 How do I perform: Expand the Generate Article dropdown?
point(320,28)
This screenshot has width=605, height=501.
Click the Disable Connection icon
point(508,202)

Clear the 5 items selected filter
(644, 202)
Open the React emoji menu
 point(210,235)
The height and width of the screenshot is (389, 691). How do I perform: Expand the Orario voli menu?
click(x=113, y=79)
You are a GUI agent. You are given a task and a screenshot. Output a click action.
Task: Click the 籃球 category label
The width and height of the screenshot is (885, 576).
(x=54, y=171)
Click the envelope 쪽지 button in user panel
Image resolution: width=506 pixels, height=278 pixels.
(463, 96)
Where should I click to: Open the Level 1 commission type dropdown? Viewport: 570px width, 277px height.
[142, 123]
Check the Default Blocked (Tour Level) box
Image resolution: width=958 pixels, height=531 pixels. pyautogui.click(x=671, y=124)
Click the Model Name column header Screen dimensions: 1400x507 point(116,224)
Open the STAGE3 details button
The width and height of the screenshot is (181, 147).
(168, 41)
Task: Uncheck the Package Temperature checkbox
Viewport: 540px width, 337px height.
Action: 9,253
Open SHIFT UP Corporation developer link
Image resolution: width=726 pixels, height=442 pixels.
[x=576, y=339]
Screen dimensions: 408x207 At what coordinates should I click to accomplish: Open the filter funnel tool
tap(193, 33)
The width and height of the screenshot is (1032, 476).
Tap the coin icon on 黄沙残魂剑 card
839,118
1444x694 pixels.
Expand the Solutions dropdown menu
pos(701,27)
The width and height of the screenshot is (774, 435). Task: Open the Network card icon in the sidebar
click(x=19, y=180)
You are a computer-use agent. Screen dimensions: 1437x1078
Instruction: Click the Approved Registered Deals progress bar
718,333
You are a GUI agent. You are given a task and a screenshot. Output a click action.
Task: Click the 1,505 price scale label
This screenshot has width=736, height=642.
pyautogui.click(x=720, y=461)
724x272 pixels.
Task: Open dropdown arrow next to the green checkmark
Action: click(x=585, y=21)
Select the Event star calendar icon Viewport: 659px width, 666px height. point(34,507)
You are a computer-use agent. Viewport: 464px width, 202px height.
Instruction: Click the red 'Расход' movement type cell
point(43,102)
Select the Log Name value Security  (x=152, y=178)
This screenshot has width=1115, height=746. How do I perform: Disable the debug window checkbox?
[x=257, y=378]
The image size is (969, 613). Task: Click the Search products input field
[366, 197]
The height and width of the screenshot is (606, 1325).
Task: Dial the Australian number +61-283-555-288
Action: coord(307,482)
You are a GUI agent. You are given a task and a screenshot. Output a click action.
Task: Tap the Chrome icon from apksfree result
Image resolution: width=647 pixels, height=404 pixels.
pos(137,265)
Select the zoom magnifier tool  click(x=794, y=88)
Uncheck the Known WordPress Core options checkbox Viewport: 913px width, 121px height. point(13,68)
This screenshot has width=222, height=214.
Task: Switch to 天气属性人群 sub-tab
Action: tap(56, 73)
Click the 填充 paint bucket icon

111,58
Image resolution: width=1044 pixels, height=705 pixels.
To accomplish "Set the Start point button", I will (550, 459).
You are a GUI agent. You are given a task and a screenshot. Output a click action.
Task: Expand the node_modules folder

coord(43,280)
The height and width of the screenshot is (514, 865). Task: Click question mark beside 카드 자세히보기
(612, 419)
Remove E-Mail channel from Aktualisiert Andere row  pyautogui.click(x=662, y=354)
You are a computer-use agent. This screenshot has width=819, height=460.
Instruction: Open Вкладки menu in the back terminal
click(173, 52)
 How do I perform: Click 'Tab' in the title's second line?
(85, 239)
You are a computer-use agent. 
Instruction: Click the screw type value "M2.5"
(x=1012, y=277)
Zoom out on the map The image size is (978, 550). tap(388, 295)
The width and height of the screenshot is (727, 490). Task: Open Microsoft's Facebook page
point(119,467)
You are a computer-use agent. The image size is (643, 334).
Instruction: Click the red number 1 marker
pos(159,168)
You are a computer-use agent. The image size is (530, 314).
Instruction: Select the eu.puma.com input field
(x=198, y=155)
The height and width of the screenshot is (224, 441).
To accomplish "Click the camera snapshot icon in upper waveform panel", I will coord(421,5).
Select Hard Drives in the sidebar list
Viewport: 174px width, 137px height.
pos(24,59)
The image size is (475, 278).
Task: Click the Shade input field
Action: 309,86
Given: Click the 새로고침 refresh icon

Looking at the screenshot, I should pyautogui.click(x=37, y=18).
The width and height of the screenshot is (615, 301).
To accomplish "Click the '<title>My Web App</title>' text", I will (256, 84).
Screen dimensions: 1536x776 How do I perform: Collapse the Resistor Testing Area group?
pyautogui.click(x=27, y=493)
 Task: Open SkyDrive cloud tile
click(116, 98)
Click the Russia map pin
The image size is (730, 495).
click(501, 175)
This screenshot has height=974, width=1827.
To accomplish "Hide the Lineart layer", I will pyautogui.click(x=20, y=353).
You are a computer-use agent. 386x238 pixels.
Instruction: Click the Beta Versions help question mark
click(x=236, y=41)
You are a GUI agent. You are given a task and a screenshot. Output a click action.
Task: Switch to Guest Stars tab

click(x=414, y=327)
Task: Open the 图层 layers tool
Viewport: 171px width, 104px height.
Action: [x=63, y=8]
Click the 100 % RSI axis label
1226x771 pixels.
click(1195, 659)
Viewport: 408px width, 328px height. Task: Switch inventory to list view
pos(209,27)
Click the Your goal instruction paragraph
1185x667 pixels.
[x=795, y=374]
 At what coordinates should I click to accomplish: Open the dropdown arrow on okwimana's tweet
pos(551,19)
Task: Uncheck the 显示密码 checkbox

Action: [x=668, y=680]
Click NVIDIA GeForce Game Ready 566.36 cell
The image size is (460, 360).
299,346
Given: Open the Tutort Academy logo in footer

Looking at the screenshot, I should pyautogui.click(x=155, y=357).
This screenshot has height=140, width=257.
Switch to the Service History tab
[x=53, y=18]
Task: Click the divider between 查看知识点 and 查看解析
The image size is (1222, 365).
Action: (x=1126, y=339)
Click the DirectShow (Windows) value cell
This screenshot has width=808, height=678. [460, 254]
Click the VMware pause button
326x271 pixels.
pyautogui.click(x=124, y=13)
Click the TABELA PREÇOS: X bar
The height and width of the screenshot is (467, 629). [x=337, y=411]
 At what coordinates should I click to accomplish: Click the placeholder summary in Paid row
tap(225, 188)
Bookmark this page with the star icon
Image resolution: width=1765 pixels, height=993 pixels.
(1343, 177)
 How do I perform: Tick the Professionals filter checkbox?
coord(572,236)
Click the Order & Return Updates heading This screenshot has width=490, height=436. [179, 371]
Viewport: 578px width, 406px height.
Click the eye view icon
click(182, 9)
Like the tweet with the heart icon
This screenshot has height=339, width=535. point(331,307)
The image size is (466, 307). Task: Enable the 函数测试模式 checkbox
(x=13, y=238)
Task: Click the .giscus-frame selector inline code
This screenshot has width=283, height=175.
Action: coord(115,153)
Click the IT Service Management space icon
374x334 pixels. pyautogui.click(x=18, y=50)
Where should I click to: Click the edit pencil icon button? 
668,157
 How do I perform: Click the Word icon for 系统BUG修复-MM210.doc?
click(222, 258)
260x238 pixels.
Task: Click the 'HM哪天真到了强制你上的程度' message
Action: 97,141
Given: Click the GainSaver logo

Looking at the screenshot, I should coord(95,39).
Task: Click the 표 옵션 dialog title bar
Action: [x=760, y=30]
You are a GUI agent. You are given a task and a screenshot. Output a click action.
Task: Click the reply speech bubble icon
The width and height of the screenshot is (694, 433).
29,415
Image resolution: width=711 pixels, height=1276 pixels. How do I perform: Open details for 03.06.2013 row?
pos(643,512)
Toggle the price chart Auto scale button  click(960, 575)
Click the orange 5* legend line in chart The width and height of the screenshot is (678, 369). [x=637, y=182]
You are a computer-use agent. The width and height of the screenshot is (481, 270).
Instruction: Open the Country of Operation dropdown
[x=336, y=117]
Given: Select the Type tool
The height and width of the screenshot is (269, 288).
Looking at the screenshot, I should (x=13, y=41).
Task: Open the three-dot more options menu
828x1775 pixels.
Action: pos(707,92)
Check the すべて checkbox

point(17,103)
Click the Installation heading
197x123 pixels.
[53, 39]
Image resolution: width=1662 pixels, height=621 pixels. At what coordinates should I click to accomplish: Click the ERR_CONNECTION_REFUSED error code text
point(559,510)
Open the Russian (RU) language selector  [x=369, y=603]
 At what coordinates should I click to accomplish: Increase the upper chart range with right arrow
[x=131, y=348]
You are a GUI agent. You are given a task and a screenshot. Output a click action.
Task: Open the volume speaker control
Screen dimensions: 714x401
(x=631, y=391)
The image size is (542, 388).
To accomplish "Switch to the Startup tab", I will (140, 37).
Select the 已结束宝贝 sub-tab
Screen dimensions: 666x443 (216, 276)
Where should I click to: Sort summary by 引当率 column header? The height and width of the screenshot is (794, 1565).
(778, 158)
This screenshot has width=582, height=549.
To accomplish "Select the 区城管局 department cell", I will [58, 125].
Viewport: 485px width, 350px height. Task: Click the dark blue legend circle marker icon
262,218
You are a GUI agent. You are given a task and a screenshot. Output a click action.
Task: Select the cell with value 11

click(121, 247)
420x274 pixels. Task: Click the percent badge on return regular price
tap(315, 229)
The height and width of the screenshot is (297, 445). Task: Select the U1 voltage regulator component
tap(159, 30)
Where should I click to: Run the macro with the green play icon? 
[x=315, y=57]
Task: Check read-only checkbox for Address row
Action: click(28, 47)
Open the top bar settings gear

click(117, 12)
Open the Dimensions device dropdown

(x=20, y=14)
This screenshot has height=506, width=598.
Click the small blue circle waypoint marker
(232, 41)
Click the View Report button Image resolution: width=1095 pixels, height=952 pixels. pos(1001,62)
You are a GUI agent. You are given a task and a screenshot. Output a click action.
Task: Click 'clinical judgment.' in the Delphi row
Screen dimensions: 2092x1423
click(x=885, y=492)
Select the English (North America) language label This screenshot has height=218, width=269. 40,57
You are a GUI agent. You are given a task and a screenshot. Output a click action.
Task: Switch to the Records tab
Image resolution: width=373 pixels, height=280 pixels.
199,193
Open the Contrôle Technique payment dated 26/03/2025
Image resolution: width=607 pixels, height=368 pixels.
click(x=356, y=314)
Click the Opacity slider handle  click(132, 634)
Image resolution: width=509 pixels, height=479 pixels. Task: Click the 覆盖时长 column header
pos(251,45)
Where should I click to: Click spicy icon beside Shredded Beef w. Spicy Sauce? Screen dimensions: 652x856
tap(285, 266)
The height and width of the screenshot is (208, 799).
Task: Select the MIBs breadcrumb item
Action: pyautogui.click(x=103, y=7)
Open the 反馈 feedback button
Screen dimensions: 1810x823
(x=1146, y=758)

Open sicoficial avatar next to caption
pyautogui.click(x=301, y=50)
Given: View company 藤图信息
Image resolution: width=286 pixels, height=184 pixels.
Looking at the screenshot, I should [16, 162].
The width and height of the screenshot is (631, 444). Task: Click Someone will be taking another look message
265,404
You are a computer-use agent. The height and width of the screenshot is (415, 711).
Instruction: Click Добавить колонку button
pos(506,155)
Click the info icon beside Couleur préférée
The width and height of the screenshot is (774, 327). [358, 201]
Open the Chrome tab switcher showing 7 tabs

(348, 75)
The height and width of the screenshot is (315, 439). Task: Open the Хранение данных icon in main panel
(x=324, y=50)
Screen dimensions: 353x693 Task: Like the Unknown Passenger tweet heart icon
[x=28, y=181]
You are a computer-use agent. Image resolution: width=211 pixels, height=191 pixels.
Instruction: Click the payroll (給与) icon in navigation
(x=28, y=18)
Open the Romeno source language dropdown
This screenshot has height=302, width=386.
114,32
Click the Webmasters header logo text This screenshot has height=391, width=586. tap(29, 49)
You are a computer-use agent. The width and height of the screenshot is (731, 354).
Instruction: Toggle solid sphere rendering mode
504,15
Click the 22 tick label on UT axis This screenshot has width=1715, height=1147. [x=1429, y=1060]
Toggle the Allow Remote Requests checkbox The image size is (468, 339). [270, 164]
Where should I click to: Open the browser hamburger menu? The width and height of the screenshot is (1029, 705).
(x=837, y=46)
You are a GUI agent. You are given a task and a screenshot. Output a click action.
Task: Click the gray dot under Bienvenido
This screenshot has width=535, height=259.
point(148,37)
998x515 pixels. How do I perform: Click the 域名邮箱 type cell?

# # # # #

• What needs to be done
Copy every line from the entries that contains the word "computer".

• Output
You are a computer-use agent. Screen dimensions: 1437x1078
You are a computer-use agent. Viewport: 464px width, 202px height.
You are a computer-use agent. This screenshot has width=819, height=460.
You are a computer-use agent. 
You are a computer-use agent. The image size is (643, 334).
You are a computer-use agent. The image size is (530, 314).
You are a computer-use agent. 386x238 pixels.
You are a computer-use agent. The width and height of the screenshot is (481, 270).
You are a computer-use agent. The height and width of the screenshot is (415, 711).
You are a computer-use agent. Image resolution: width=211 pixels, height=191 pixels.
You are a computer-use agent. The width and height of the screenshot is (731, 354).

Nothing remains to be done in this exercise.